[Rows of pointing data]
** begin **
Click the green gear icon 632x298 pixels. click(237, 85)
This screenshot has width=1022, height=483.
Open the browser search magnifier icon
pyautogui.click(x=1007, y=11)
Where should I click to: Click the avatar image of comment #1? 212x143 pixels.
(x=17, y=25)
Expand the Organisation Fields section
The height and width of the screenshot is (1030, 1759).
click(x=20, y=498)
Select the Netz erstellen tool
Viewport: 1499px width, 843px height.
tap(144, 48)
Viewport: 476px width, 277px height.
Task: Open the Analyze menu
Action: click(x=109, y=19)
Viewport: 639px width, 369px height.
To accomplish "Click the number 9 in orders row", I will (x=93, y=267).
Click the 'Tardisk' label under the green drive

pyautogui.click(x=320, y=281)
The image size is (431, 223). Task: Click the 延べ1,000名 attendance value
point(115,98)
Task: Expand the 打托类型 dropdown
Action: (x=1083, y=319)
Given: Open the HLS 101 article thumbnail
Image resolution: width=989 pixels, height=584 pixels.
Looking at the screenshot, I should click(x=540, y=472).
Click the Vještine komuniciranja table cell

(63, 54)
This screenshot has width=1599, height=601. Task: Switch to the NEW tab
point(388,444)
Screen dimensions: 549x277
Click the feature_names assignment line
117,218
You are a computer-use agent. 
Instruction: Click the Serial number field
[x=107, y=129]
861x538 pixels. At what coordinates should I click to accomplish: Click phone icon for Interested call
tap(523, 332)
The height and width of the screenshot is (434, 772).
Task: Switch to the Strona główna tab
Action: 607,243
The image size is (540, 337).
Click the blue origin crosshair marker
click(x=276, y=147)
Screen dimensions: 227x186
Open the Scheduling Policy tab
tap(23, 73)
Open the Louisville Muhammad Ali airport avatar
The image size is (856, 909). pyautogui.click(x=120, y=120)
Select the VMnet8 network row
** end **
TO DO: Turn all of the lines above into a numbered list, leaving out the blank lines.

SOLUTION TO THIS PROBLEM:
1. Click the green gear icon 632x298 pixels. click(237, 85)
2. This screenshot has width=1022, height=483.
3. Open the browser search magnifier icon
4. pyautogui.click(x=1007, y=11)
5. Where should I click to: Click the avatar image of comment #1? 212x143 pixels.
6. (x=17, y=25)
7. Expand the Organisation Fields section
8. The height and width of the screenshot is (1030, 1759).
9. click(x=20, y=498)
10. Select the Netz erstellen tool
11. Viewport: 1499px width, 843px height.
12. tap(144, 48)
13. Viewport: 476px width, 277px height.
14. Task: Open the Analyze menu
15. Action: click(x=109, y=19)
16. Viewport: 639px width, 369px height.
17. To accomplish "Click the number 9 in orders row", I will (x=93, y=267).
18. Click the 'Tardisk' label under the green drive
19. pyautogui.click(x=320, y=281)
20. The image size is (431, 223). Task: Click the 延べ1,000名 attendance value
21. point(115,98)
22. Task: Expand the 打托类型 dropdown
23. Action: (x=1083, y=319)
24. Given: Open the HLS 101 article thumbnail
25. Image resolution: width=989 pixels, height=584 pixels.
26. Looking at the screenshot, I should click(x=540, y=472).
27. Click the Vještine komuniciranja table cell
28. (63, 54)
29. This screenshot has width=1599, height=601. Task: Switch to the NEW tab
30. point(388,444)
31. Screen dimensions: 549x277
32. Click the feature_names assignment line
33. 117,218
34. You are a computer-use agent. 
35. Instruction: Click the Serial number field
36. [x=107, y=129]
37. 861x538 pixels. At what coordinates should I click to accomplish: Click phone icon for Interested call
38. tap(523, 332)
39. The height and width of the screenshot is (434, 772).
40. Task: Switch to the Strona główna tab
41. Action: 607,243
42. The image size is (540, 337).
43. Click the blue origin crosshair marker
44. click(x=276, y=147)
45. Screen dimensions: 227x186
46. Open the Scheduling Policy tab
47. tap(23, 73)
48. Open the Louisville Muhammad Ali airport avatar
49. The image size is (856, 909). pyautogui.click(x=120, y=120)
50. Select the VMnet8 network row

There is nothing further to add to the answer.